The Multiplication Algorithm

Since a matrix of matrices is still a matrix, the standard matrix-matrix multiplication algorithm holds. Each element C[i, j] is the dot product of the i-th row of A and the j-th column of B. The dot product of two vectors of matrices is the sum of the product of the corresponding vector elements.

The Implementation Code

// C99/C++-style code. If using C#, substitute double[] for double*

for (int blockRow = 0; blockRow < A.blockRowCount; ++blockRow) {
    for (int blockColumn = 0; blockColumn < B.blockColumnCount; ++blockColumn) {
        double* subC = C[blockRow, blockColumn];
        for (int blockK = 0; blockK < A.blockColumnCount; ++blockK) {
            double* subA = A[blockRow, blockK];
            double* subB = B[blockK, blockColumn];
            for (int row = 0; row < B; ++row) {
                for (int column = 0; column < B; ++column) {
                    for (int k = 0; k < B; ++k) {
                        subC += subA[row * B + k] * subB[k * B + column];
                    }
                }
            }
        }
    }
}

Average single-threaded performance should be near 98% of theoretical, non-SIMD maximum for matrices over 2000 x 2000. Average multi-threaded performance should be over 95% for matrices over 3000 x 3000. Performance for square matrices should increase as matrix size increases.

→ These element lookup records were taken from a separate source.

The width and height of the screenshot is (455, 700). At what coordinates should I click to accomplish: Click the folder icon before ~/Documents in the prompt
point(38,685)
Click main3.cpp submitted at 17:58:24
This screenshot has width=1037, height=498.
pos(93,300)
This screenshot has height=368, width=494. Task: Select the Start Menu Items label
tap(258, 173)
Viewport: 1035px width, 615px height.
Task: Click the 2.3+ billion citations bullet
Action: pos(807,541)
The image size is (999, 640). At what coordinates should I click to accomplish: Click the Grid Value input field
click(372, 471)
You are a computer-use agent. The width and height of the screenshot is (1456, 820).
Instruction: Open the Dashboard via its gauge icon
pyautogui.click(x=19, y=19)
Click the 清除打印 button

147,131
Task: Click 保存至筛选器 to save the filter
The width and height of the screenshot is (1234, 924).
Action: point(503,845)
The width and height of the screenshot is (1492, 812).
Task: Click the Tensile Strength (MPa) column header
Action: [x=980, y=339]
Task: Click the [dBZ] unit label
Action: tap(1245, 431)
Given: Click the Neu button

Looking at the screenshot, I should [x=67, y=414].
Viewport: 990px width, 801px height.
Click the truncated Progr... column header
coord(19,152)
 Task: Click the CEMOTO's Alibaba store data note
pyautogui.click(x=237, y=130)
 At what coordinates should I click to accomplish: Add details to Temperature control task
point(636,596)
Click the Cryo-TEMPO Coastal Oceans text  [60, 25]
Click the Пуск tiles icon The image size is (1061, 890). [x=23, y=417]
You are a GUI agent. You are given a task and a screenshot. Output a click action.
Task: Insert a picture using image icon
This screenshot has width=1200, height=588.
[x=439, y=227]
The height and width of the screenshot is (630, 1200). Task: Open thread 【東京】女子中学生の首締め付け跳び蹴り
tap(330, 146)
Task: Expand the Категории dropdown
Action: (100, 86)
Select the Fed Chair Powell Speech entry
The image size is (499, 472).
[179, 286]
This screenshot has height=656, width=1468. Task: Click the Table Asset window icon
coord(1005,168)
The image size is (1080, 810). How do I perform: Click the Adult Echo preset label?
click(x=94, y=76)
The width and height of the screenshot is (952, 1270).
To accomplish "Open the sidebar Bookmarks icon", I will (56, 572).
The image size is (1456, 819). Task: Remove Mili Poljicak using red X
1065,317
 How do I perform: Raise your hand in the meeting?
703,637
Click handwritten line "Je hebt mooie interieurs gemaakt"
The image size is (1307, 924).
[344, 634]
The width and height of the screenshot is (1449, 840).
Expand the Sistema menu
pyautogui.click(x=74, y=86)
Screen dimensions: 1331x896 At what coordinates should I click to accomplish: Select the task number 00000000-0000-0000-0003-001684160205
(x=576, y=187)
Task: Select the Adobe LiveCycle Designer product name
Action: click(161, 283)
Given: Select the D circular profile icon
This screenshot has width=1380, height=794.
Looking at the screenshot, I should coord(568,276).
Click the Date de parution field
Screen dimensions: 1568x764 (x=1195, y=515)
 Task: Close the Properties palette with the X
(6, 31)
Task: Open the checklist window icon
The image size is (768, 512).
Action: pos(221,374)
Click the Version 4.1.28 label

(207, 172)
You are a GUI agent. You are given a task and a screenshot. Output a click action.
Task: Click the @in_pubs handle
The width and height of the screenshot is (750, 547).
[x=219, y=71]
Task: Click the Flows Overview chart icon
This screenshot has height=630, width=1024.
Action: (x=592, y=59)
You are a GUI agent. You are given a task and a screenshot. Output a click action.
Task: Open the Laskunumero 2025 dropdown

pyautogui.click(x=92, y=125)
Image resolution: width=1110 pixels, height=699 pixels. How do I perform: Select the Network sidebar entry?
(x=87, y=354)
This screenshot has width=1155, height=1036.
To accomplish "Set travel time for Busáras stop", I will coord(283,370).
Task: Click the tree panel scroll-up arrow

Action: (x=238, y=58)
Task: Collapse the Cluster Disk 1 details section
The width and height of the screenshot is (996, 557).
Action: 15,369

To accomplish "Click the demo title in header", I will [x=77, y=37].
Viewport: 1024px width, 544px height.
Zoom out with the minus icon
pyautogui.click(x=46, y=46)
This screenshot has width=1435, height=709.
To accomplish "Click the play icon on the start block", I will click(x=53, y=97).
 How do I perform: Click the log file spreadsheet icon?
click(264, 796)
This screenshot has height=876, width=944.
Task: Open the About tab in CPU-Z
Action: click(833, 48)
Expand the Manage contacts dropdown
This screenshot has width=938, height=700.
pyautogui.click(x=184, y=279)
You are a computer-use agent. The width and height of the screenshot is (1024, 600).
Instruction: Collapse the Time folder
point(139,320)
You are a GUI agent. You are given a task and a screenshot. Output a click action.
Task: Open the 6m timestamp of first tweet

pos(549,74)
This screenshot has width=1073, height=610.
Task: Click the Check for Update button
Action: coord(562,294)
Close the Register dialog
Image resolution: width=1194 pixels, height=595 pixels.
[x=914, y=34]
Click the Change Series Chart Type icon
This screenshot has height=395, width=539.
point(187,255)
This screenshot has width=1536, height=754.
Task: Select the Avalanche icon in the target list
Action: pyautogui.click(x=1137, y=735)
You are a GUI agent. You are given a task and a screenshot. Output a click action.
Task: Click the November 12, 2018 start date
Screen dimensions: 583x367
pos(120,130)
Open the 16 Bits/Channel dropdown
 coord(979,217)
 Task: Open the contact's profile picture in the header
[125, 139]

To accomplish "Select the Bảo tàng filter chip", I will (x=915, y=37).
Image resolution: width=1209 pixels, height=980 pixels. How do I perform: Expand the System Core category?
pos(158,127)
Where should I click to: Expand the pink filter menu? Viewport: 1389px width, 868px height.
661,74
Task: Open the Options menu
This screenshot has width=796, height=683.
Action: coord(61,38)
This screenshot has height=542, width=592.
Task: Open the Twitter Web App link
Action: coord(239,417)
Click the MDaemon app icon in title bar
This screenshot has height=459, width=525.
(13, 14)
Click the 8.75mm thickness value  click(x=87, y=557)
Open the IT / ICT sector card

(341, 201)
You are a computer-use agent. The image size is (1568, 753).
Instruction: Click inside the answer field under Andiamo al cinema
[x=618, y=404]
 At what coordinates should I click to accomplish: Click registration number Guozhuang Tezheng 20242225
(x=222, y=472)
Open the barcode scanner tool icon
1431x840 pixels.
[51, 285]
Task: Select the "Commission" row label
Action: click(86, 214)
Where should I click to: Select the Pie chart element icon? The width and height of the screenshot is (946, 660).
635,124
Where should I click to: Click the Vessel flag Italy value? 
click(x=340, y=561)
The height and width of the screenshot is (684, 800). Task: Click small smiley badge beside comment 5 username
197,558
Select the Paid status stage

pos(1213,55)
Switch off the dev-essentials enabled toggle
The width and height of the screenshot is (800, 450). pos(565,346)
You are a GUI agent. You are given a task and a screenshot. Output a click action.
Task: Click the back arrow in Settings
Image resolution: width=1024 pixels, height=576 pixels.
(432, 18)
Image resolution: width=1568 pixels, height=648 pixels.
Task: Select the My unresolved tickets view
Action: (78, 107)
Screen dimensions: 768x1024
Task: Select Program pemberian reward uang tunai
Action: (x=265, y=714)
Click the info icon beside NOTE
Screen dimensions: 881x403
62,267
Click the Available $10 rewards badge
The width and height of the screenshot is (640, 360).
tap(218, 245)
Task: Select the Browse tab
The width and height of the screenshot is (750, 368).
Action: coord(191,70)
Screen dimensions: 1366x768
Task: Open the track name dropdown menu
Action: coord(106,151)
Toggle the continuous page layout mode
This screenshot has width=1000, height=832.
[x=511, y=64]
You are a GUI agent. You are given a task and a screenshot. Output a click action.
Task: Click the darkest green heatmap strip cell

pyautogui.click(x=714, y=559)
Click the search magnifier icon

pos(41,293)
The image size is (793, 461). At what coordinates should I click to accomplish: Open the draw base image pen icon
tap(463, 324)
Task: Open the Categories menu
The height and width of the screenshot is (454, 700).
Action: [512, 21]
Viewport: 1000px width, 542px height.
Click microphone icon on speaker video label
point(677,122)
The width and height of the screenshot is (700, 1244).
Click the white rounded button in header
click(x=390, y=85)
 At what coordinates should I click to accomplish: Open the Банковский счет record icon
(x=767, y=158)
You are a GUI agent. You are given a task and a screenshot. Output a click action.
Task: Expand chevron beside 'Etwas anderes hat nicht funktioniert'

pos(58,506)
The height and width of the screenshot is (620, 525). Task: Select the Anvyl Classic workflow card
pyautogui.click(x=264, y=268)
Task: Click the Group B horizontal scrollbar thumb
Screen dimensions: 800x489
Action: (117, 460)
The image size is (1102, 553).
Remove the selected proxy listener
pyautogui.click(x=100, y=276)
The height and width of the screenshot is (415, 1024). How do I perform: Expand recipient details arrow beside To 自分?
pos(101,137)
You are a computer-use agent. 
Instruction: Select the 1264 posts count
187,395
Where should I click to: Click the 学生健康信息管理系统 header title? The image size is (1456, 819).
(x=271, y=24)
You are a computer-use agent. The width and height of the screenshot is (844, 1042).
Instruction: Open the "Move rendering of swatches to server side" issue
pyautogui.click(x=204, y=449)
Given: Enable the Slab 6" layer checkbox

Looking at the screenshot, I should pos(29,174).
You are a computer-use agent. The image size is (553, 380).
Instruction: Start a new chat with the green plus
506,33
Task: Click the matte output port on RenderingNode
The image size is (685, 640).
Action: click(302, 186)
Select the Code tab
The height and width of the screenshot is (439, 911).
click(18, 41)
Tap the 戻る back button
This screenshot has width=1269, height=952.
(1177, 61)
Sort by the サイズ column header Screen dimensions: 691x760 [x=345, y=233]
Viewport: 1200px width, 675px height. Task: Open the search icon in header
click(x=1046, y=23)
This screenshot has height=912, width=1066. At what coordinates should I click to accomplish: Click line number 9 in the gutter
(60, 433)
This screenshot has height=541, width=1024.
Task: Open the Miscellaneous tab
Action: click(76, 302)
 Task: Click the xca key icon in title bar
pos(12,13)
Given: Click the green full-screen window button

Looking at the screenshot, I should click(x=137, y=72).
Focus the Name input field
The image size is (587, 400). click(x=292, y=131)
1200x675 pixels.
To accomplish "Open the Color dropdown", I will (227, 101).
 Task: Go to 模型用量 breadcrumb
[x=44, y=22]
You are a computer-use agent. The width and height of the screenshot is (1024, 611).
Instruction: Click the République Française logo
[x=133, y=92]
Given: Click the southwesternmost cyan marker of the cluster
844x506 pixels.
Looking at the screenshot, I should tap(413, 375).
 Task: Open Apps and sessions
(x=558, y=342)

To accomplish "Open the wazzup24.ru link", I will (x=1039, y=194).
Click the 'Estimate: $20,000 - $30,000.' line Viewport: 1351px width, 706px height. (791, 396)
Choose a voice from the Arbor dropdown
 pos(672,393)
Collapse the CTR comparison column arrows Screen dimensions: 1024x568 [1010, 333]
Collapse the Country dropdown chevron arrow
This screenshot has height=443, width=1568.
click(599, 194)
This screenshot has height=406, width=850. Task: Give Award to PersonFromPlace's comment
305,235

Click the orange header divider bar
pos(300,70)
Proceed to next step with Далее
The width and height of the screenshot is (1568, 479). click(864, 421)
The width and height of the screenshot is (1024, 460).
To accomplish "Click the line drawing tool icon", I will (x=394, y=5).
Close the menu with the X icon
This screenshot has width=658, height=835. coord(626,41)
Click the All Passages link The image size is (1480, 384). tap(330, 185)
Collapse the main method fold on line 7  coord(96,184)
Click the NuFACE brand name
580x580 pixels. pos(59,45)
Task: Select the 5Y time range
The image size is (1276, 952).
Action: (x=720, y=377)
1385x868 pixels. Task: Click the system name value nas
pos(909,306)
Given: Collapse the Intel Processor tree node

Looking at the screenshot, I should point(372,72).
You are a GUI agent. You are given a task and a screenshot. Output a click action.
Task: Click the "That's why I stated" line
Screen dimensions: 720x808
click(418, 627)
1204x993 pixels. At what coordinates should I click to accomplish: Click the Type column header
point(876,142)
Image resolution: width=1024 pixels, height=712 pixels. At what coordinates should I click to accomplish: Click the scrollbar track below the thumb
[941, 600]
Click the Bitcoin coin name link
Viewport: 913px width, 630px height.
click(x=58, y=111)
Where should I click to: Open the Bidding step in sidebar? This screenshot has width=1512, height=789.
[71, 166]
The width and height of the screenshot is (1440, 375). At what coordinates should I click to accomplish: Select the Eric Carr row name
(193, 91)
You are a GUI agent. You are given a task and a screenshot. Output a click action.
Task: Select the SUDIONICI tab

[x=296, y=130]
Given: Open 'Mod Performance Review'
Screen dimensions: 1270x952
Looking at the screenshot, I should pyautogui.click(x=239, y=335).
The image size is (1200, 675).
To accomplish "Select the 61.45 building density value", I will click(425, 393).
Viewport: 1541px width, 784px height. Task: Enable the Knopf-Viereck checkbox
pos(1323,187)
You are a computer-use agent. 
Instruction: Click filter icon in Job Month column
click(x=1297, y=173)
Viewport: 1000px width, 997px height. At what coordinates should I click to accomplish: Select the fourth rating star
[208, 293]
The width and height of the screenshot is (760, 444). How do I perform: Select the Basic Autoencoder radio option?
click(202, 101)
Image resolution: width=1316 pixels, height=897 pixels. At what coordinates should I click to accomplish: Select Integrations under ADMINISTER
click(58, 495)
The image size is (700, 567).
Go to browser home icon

If these performance levels are not reached via compiler options, some hand-optimization may be necessary. Once the optimal block size is known, unrolling the k loop will provide a significant speed improvement. Changing the order of the blockRow, blockColumn, and blockK loops may improve performance by a few percentage points.

Determining Block Size

Experimentation will determine the optimal block size. Sqtr(L1 Cache Size / (4 * sizeof(double))) is a good place to start.

Parallelization Note

When parallelizing the code, special attention must be paid to the loop design. The loop design must guarantee each result sub-matrix subC is updated by a single thread. If the design itself cannot guarantee this, explicit locking must be used. If this is not done, random errors may result. These errors may only involve a tiny number of elements out of millions or billions. The test system must include comparing every element of the result to the result of a known-good matrix-matrix multiplication routine.

Final Notes

This combination of data structure, algorithm, and implementation code provides a high-performance, non-SIMD matrix-matrix multiplication routine. Maintaining 90%+ performance using SIMD instructions may require optimizations that go beyond what is possible in straight C/C++/C#.